Ninth grade spelling is basically a mixed bag of strengthening skills students hopefully picked up in their last eight years of education. They aren't kids anymore, and now is the time that they'll be acquiring specialized skill sets that will stay with them for the rest of their lives. In order to put those skill sets to use, they'll have to be able to adhere to a few conventions and know how to decode new words they encounter.
Ninth grade students will be expected to read more than they've ever read before. Every class will give them piles of things to read, and there's really no avoiding it. Students have to be able to understand what they read in order to be effective learners.
That sounds like a no-brainer, but many teachers encourage somewhat of a zombie approach to reading assignments. Read, read, read, they tell their students, but some teachers don't check that the students are doing the reading, and still more operate under the expectation that students are understanding everything book they peruse.
Every adult can remember nights in their rooms staring blankly at text books. You read three chapters, and then you can't remember anything at all. Hopefully, you read enough to pass the test, but wouldn't it have been nice to have absorbed more of the material?
That's where ninth grade spelling words come in. The more words students already know, combined with their ability to decode new words, the better they will retain the information they read.
In the ninth grade, students will read around one million words.

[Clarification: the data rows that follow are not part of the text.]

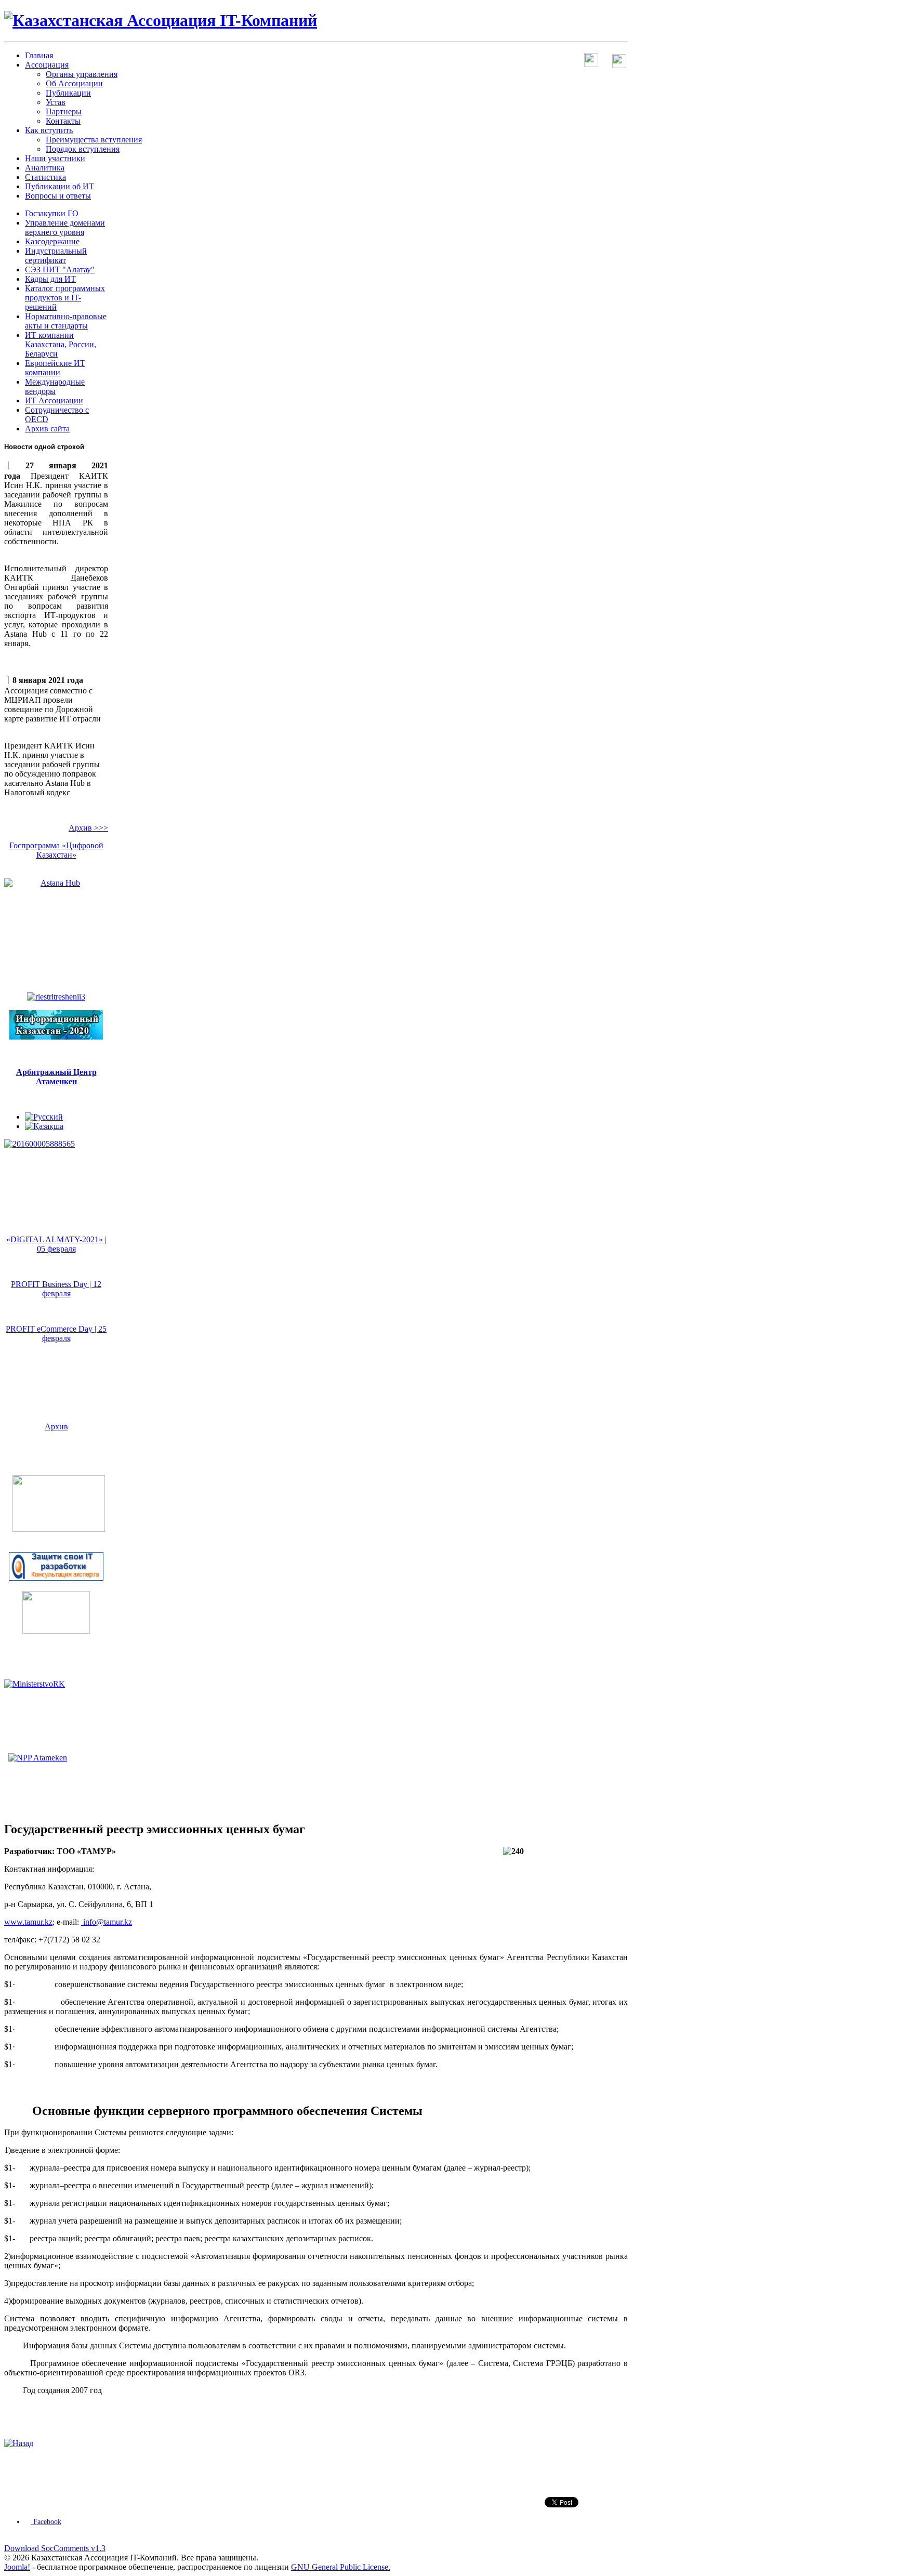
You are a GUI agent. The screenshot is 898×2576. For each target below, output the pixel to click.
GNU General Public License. (340, 2566)
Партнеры (64, 111)
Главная (39, 55)
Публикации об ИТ (59, 186)
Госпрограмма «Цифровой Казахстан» (56, 850)
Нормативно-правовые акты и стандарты (66, 321)
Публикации (68, 92)
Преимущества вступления (94, 139)
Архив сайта (47, 428)
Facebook (46, 2522)
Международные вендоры (55, 386)
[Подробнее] (58, 1528)
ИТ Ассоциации (54, 400)
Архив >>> (88, 827)
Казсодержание (52, 241)
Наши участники (55, 158)
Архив (56, 1426)
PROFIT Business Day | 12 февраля (56, 1289)
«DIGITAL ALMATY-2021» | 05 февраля (56, 1244)
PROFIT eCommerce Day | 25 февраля (56, 1333)
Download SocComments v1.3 (54, 2548)
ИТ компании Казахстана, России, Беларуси (60, 344)
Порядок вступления (83, 148)
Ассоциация (47, 64)
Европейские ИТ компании (55, 368)
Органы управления (81, 74)
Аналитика (44, 167)
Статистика (45, 177)
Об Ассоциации (74, 83)
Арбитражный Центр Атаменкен (56, 1077)
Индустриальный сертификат (56, 255)
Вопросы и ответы (58, 195)
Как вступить (49, 130)
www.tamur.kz (28, 1921)
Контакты (63, 120)
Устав (55, 102)
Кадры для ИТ (50, 278)
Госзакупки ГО (51, 213)
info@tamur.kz (107, 1921)
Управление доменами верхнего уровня (65, 227)
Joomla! (17, 2566)
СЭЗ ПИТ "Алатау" (60, 269)
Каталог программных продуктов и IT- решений (65, 297)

Many of those words will be new. If students can't figure out what those words mean, they won't be learning the material. It's that simple.
There are some skills that need to be drilled by whatever means possible into the heads of students. Make a game out of learning and practicing the skills needed to be a successful high school student, and the benefits will be immeasurable.
The world is getting much bigger for ninth-graders. They cannot afford to be zombie learners anymore. Remembering word lists is something they'll have to do for the rest of their lives, but how they apply what they learn is something entirely different. Your job, or your responsibility, is to make sure your ninth-graders have the foundation on which they can build complex and abstract thought. Don't let them down.